Но самыми интересными были дальние прогулки. После завтрака в горенку заходил дядька кучер и, посоветовавшись с мамой, торжественно объявлял, куда и в котором часу предполагается выезд. В назначенное время у свежевыкрашенного, сверкающего желто-голубыми красками крыльца останавливалась повозка. На почетном месте, выстланном сеном и покрытом ковром, усаживались тетя Саша и гостившая у них приятельница Ольги Петровны по гимназии Анна Ивановна Судовщикова. Между ними — на правах самой маленькой — Леся. На дне повозки устраивались Михась и Шура — дочь Судовщиковой. Лиде же, как старшей среди детей, позволяли садиться на облучок, рядом с кучером. Когда наконец все удобно рассядутся, кучер легонько трогал поводья, и повозка выкатывалась на проселочную дорогу по опушке леса вдоль Случи. Лица путешественников сияли от радости. Вот только страшновато было съезжать с крутой горы у хутора деда Евмена. Зато потом… Потом они встречались с самим дедом, который вел их в сад, где стояли пчелиные ульи, угощал душистым сладким медом. Леся улыбнулась, вспомнив, как однажды на них с Лидочкой налетели дедовы пчелы. Лида тогда заплакала от боли, а она смогла удержаться и очень этим гордилась.
Несколько раз взрослые брали с собой на охоту детей. Отправлялись на рассвете: одни — лошадьми, другие — на лодках по Случи. На опушке дубового леса, у крутого поворота реки, разбивали лагерь. Взрослые уходили в лес, и оттуда доносился лай собак, звуки выстрелов. Дети же охотились за грибами и ягодами. А Леся тем временем плела веночки из лесных цветов, вместе с мамой и Лидочкой училась петь народные украинские песни. Чаще волынские: «Виступцем тихо йду», «Пociю я рожу, поставлю сторожу», «Бувайте здоровi, шляхи та дороги» и другие…

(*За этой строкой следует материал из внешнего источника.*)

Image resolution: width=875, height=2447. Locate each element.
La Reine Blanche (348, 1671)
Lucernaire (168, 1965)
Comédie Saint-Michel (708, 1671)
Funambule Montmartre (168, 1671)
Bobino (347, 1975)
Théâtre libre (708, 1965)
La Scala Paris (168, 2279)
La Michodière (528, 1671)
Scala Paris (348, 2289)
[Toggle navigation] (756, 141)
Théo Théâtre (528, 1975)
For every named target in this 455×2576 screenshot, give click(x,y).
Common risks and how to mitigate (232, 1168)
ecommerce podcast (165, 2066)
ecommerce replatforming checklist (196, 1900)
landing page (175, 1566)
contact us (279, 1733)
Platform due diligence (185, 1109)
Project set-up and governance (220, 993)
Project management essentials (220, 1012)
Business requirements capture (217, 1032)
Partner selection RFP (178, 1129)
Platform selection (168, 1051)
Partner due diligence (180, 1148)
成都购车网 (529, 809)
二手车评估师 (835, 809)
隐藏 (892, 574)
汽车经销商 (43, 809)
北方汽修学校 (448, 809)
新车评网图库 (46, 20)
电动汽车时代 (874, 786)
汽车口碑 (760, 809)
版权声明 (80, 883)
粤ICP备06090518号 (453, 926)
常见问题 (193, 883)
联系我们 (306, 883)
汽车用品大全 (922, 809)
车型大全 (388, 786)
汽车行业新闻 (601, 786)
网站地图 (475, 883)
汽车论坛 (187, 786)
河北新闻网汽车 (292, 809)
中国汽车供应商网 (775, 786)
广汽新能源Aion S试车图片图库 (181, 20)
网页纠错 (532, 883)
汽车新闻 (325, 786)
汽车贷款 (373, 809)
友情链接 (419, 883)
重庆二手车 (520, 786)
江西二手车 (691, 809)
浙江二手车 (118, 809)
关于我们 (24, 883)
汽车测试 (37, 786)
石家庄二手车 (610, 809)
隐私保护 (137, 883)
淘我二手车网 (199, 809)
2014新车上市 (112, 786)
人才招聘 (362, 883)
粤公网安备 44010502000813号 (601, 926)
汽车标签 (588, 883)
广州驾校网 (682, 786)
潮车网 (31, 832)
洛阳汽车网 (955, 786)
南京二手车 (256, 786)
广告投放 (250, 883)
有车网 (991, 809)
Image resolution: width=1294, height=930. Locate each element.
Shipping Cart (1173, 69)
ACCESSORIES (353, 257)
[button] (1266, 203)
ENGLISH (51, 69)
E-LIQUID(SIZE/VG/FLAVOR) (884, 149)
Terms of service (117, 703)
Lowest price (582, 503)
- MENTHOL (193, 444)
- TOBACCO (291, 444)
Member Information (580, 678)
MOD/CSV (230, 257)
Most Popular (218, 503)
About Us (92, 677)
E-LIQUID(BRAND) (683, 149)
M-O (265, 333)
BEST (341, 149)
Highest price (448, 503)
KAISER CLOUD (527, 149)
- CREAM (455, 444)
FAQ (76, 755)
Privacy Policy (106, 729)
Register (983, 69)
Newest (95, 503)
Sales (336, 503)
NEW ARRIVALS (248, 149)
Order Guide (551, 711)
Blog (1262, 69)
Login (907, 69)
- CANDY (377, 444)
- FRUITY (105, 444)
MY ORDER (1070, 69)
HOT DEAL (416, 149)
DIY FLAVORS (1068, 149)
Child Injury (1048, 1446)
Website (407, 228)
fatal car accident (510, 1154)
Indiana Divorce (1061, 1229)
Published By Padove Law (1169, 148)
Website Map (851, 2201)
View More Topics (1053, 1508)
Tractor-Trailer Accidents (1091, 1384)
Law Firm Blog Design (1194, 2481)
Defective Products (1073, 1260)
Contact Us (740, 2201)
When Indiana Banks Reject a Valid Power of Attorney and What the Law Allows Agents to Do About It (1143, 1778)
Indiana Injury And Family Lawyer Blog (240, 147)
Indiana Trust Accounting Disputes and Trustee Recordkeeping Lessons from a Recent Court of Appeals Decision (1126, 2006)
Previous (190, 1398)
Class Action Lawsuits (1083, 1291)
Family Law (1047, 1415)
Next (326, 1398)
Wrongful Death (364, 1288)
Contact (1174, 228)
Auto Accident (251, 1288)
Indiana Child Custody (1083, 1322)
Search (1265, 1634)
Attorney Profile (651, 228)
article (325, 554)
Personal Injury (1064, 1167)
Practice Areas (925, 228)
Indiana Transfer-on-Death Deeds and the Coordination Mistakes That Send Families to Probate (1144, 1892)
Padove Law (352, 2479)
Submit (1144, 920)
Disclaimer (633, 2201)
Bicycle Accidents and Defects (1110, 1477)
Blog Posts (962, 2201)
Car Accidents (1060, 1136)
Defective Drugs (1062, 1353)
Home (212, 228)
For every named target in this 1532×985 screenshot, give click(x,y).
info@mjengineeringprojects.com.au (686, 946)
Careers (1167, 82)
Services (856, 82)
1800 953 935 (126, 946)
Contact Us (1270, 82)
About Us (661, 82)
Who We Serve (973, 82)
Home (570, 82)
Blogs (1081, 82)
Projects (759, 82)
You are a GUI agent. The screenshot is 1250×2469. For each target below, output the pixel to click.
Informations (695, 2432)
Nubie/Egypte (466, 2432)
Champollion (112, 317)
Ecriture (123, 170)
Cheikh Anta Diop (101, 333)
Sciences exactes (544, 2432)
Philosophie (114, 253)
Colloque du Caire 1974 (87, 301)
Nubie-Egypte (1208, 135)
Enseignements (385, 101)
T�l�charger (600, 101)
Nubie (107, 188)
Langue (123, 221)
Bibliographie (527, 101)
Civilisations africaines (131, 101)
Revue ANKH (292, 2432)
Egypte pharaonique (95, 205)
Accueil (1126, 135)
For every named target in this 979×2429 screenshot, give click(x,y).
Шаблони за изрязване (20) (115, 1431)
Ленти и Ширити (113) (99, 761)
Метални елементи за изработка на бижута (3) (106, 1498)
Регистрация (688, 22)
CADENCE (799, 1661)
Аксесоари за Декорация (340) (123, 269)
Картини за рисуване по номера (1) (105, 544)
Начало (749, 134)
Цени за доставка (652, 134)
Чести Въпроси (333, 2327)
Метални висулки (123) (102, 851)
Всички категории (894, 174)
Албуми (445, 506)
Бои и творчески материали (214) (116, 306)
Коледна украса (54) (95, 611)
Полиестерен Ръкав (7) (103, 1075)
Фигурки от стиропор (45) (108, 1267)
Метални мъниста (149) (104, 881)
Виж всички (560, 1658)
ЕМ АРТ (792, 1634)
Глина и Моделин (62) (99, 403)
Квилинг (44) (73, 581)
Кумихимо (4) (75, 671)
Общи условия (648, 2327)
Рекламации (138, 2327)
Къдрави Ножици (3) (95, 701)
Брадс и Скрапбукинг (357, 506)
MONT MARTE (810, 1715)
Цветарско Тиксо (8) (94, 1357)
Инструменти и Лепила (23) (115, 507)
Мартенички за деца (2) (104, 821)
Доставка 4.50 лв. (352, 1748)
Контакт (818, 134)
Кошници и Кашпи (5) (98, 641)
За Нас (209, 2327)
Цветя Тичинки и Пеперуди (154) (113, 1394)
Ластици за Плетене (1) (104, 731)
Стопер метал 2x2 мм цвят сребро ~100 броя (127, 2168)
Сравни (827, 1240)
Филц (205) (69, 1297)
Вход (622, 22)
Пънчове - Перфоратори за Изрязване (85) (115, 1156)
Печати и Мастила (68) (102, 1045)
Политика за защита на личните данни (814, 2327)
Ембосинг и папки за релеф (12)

Так Леся и не заметила, что проехали уже полдороги — переправились через речку Смолку и остановились у какой-то хаты — то ли корчмы, то ли почтовой станции, — одиноко приютившейся у дороги.
На следующий день после обеда шепетовский почтовый поезд приближался к Киеву. Вот за окном промелькнул разъезд Пост-Волынский, Косачи начали готовиться к выходу. Не успели Михась и Леся сойти с подножки вагона, как оказались в крепких объятиях своего дяди. Драгоманов поздоровался со старшими и обратился к маленьким Косачам:
— Расскажите мне, Мишелосие, понравился ли вам железный конь?
— А мы больше уж не Мишелосие, — с обидой в голосе возразил Михась. — Мы разделились на имена: теперь нет Лоси, а есть Леся, и я не Миша, а Михась…
— Отчего же вдруг?
— На рождество у нас гостил мальчишка, который очень гордился своим рыжим хромым жеребенком, а мальчишка выговорить «лоша»[1] не мог и говорил «лося»… Очень это сердило Лесю, и она упросила маму, чтобы ее называли по-настоящему…
Во время этого рассказа Леся чувствовала себя как-то неуверенно и, только увидев, что дядя Михаил приветливо улыбается, поняла, что он одобряет ее. И уже без тени смущения начала рассматривать дядю: стройный, высокий, с длинными темно-русыми волосами и такими же усами и бородой, он оживленно о чем-то говорил с мамой.
Поднялись на виадук, соединяющий платформу, привокзальные улицы и площадь. Отсюда, сверху, открылась великолепная панорама. Наверное, каждый, кто впервые видел Киев с этой точки, на всю жизнь запомнил его. Яркое весеннее солнце не спеша клонилось к горизонту. Косые лучи ласкали золотые церковные и монастырские купола, плотным кольцом окаймлявшие город. Тысячи окон ослепляли отраженными лучами — яркими снопами света, сливавшимися в одно огненное небесное море над древним городом. Пораженные этим зрелищем, все остановились, будучи не в силах оторваться от него, вырваться из плена нахлынувших чувств…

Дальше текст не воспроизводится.